Joined: Feb 25, 2006
Age: 20
Posts: 3215
Location: California

PostPosted: Thu Jun 26, 2008 6:15 pm    Post subject: Reply with quote

Praetorius wrote:
When your list of criteria for an acceptable girlfriend resembles the U.S. constitution, you know that you need to lower your standards.


The actual list of needs isn't as long as it looks--I'm just long winded about it.

-Female
-In my age range
-Compassionate
-Honest
-We have things in common
-I find her attractive
-Maturity

That's not expecting too much, I don't think. But the devil's in the details, which is why I'm long winded about it.

Praetorius wrote:
Veresae wrote:
-Ability to type in a gramatically correct fashion


You have to decide; are you looking for a girlfriend, or a secretary?


Sorry, I can't help but find it a dead turn off when someone tYpEs LiKe ThIs or types like "u r funyn lol." It makes them sound dumb...hahah.

penny07960 wrote:
Oh rats! I am too old. Sad Beside, I would expect BDSM by at least the second date. Doesn't every girl?

Seriously - chuck the silly list. Hang out and make friends. Don't put so much emphasis on the girlfriend part. From that pool of people, a girl might be right for you. But she won't fit your silly requirement specification, and you will still think she is "perfect".

Actually - now that I re-read your requirements, I think they are pretty funny. My fav is "I like French and British accents, and European accents in general. If you can fake it, that works."

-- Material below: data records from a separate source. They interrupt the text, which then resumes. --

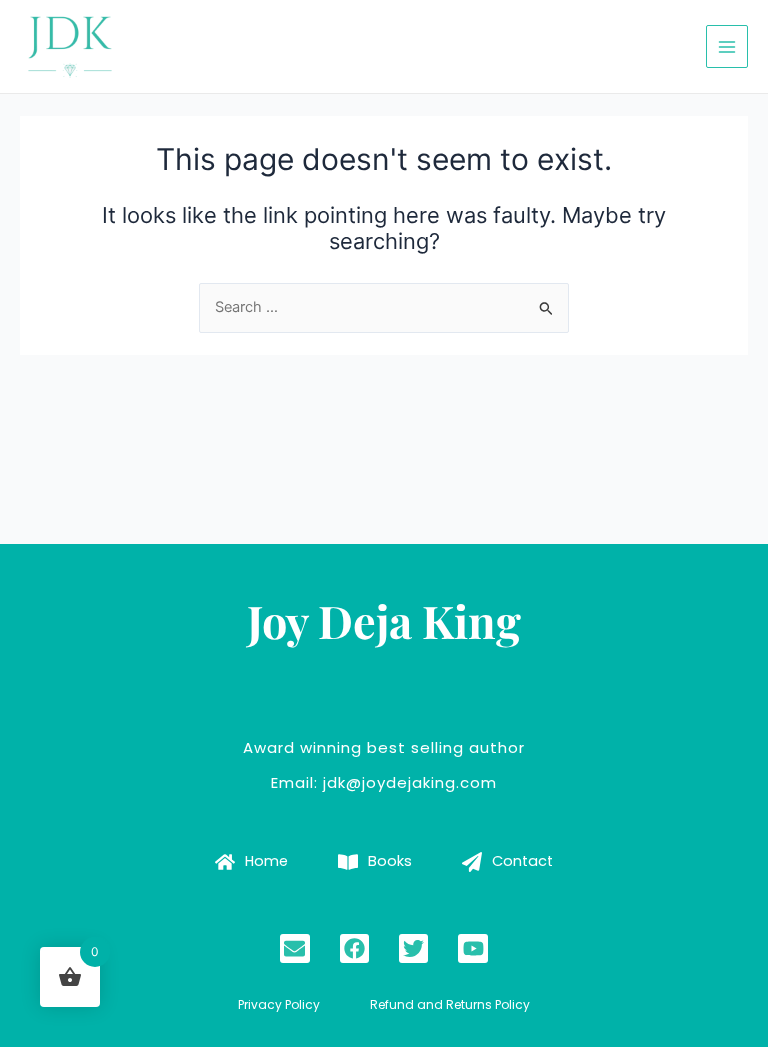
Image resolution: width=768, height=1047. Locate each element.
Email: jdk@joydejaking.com (384, 782)
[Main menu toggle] (727, 46)
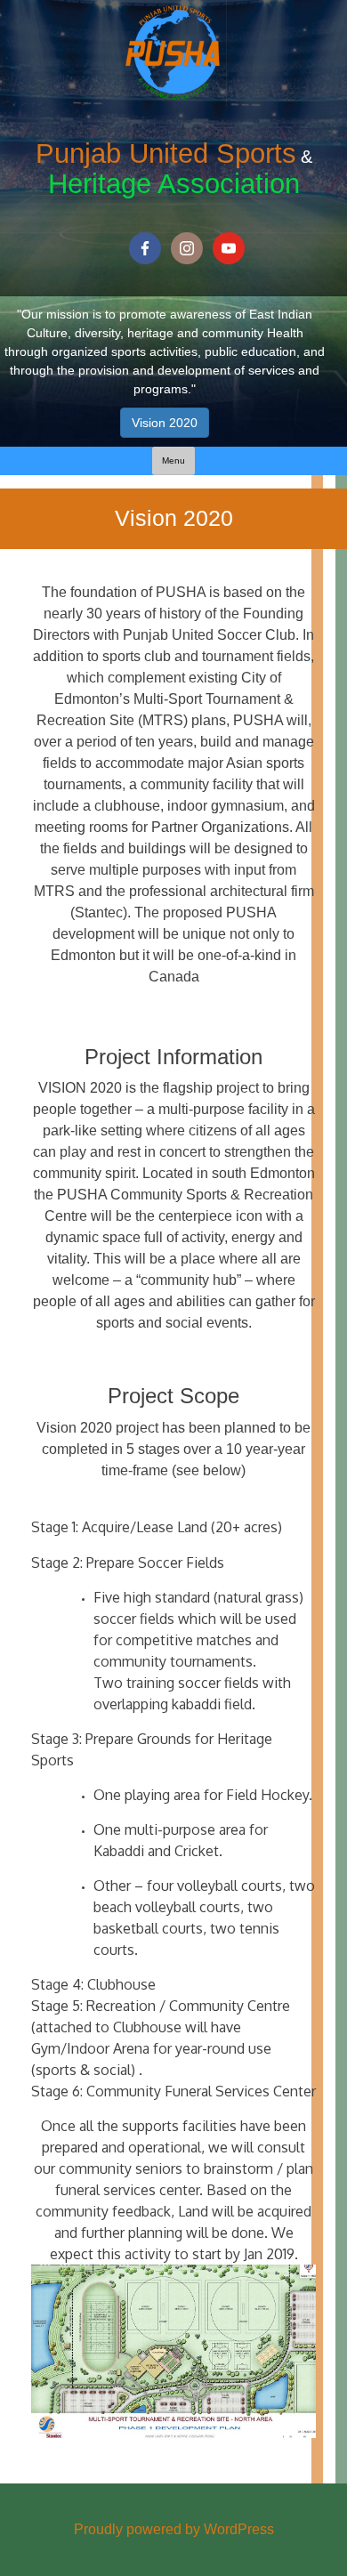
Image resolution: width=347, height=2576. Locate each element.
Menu (173, 460)
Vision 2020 (165, 423)
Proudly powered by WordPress (174, 2529)
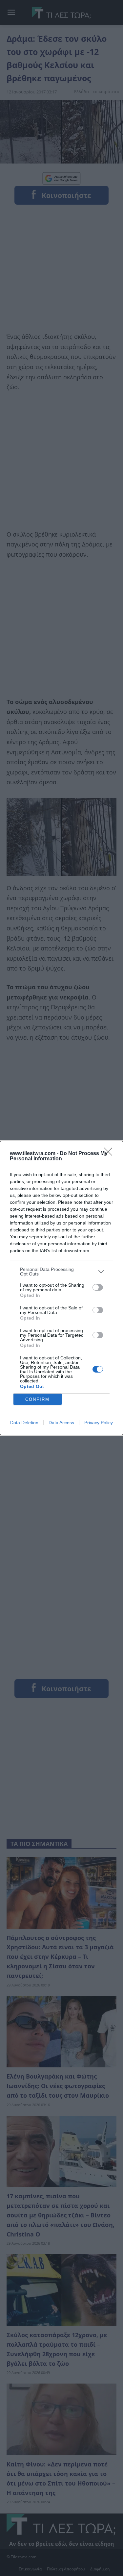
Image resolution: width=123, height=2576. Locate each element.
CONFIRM (37, 1399)
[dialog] (61, 1288)
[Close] (110, 1154)
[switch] (97, 1287)
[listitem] (61, 1271)
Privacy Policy (98, 1422)
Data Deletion (24, 1422)
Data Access (61, 1422)
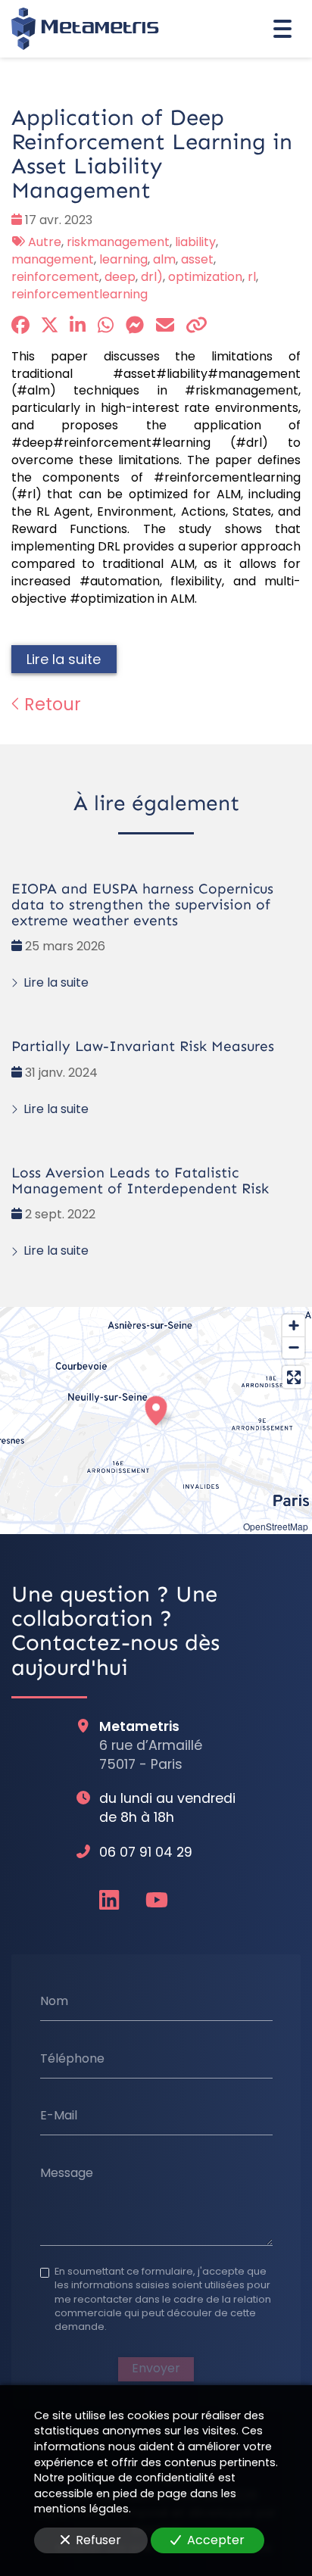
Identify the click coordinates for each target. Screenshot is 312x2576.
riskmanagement (118, 242)
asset (197, 259)
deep (120, 276)
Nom (54, 2001)
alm (164, 259)
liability (195, 242)
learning (123, 259)
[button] (156, 1408)
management (52, 259)
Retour (50, 704)
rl (252, 276)
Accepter (216, 2540)
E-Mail (58, 2115)
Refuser (98, 2540)
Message (66, 2173)
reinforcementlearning (79, 294)
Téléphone (72, 2058)
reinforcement (55, 276)
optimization (205, 276)
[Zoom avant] (293, 1325)
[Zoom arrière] (293, 1347)
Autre (44, 242)
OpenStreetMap (275, 1526)
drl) (152, 276)
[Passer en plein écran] (293, 1377)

I think you are pulling our legs.


I do make friends. I'd only be in a relationship with someone if I knew we worked as friends anyway. But friendship does not satisfy me.

I base my list on what I know I need and on the fetishes I'm obsessed with, not the other way around. It's not like I look at the list and check to see if someone matches it. It's just that I am VERY aware of what I'm attracted to and what I need--AND I can distinguish the two. I simply do not feel romantic attraction to people who don't fit into the needs in some way, and usually not ones who fit in the basic necessities. It's analytical.

I know it all sounds so silly but I assure you I'm being completely serious. I'm not pulling your legs. Why do you think it's so frustrating? Though, the accents bit isn't something I'm seriously obsessed over or anything...it's just one of those things I find attractive. I noted that the ones on the list of wants/pluses aren't ones I would expect or require, that's why they're on a separate list.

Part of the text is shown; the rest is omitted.